Inwiefern trägt Ihre eigene Forschung über das Byzantinische Reich dazu bei, unsere heutige Welt besser zu verstehen?
Antwort: Diese Frage beantworte ich zu unterschiedlichen Zeiten unterschiedlich. Heute würde ich sagen: Es geht viel um die Inszenierung von Politik – wie Machtfiguren sich darstellen, mit Ritualen und Symbolsprache, um ihre Autorität zu behaupten. Das beobachten wir heute wieder verstärkt, vor allem in Systemen, die nicht mehr demokratisch sind.
Oder nehmen wir Außenpolitik als Beispiel. Nach dem Ende des Kalten Krieges entwickelte der Wissenschaftler Robert Nye das Konzept der Soft Power: Einfluss nicht durch Krieg, sondern durch Kultur, Werte und Symbole zu gewinnen. Genau das praktizierte früher auch Byzanz – etwa durch diplomatische Geschenke oder die Verbreitung des orthodoxen Christentums. Solche „Schachzüge“ in der Politik gibt es in allen Epochen.
Eurasien unter der Lupe
Sie leiten im Rahmen des „Cluster of Excellence“ des Wissenschaftsfonds FWF das Forschungsprojekt „EurAsian Transformations“. Welche Themenfelder stehen hier im Zentrum?
Antwort: Das EurAsia-Projekt ist eine einzigartige Struktur, die der FWF ermöglicht hat: eine Zusammenarbeit von vier Institutionen – Universität Innsbruck, Central European University, Universität Wien und Österreichische Akademie der Wissenschaften. Inzwischen sind über 100 Forschende beteiligt, von Doktorand:innen bis zu Emeriti. Wir untersuchen drei große Themenfelder: Reiche und ihre Grenzgebiete, Mobilität und Kommunikation sowie Religionen und Identitäten. Dabei geht es um Macht- und Kulturkontakte, um Bewegungen von Menschen und Ideen und um die prägende Rolle von Religionen wie Christentum, Islam oder Buddhismus. Wir arbeiten eng mit Kolleg:innen in den betreffenden Ländern zusammen und legen großen Wert auf Sprachkenntnisse, um Dokumente im Original zu sichten, zu katalogisieren und zugänglich zu machen.
Wir haben mit einem großen Experiment begonnen.

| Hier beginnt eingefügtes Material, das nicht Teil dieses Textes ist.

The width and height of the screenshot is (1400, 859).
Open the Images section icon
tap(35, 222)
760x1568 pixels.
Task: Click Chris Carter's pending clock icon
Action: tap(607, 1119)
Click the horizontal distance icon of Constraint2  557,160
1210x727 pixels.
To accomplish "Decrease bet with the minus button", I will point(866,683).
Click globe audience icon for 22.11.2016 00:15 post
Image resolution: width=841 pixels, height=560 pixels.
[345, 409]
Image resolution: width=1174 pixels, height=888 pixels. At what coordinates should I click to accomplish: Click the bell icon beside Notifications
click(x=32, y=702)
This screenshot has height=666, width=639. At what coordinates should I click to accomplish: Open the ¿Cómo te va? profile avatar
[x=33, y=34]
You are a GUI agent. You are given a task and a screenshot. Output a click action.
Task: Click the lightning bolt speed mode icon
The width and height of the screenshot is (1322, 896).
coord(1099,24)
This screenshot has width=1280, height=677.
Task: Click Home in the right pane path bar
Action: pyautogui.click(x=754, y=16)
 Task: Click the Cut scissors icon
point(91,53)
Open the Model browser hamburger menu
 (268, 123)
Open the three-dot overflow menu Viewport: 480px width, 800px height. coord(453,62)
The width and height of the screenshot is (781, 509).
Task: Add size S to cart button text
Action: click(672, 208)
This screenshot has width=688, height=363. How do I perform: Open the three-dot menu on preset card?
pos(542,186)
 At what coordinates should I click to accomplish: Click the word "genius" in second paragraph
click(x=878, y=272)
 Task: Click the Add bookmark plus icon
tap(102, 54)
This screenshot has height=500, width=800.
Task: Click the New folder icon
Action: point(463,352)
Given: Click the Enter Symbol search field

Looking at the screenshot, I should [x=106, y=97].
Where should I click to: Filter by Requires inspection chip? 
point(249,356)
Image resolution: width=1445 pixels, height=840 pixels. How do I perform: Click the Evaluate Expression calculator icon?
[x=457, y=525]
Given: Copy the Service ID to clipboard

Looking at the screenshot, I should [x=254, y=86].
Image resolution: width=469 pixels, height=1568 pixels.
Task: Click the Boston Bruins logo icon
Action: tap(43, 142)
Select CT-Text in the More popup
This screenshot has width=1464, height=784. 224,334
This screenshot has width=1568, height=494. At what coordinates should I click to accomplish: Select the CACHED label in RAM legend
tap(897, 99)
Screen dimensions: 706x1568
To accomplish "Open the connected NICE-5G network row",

Was fasziniert Sie daran am meisten?
Rapp: Wir haben mit einem großen Experiment begonnen: Wir wollten den gesamten Kulturraum vom frühen ersten Jahrtausend bis etwa 1500 erforschen – und zugleich seine wissenschaftsgeschichtliche Betrachtung bis in die neuere Zeit. Es hat sich gezeigt, dass dieser Ansatz trägt: Es ist sinnvoll, den Raum als Ganzes zu verstehen und Verbindungen aufzuzeigen. Besonders relevant ist dies heute im Hinblick auf die russische Politik. Der Begriff „Eurasien“ wurde im Laufe der Zeit sehr unterschiedlich definiert – geologisch, geografisch und politisch. Gerade in politischer Hinsicht wird er genutzt, um Gebietsansprüche zu legitimieren. Unsere Aufgabe ist es, solche Vereinnahmungen sichtbar zu machen und wissenschaftlich einzuordnen.
Zur Person
Claudia Rapp ist Direktorin des Instituts für Mittelalterforschung der ÖAW. Die vielfach ausgezeichnete Historikerin und Byzantinistin widmet sich in ihrer Forschung unter anderem der Kultur-, Sozial- und Geistesgeschichte Europas und Asiens.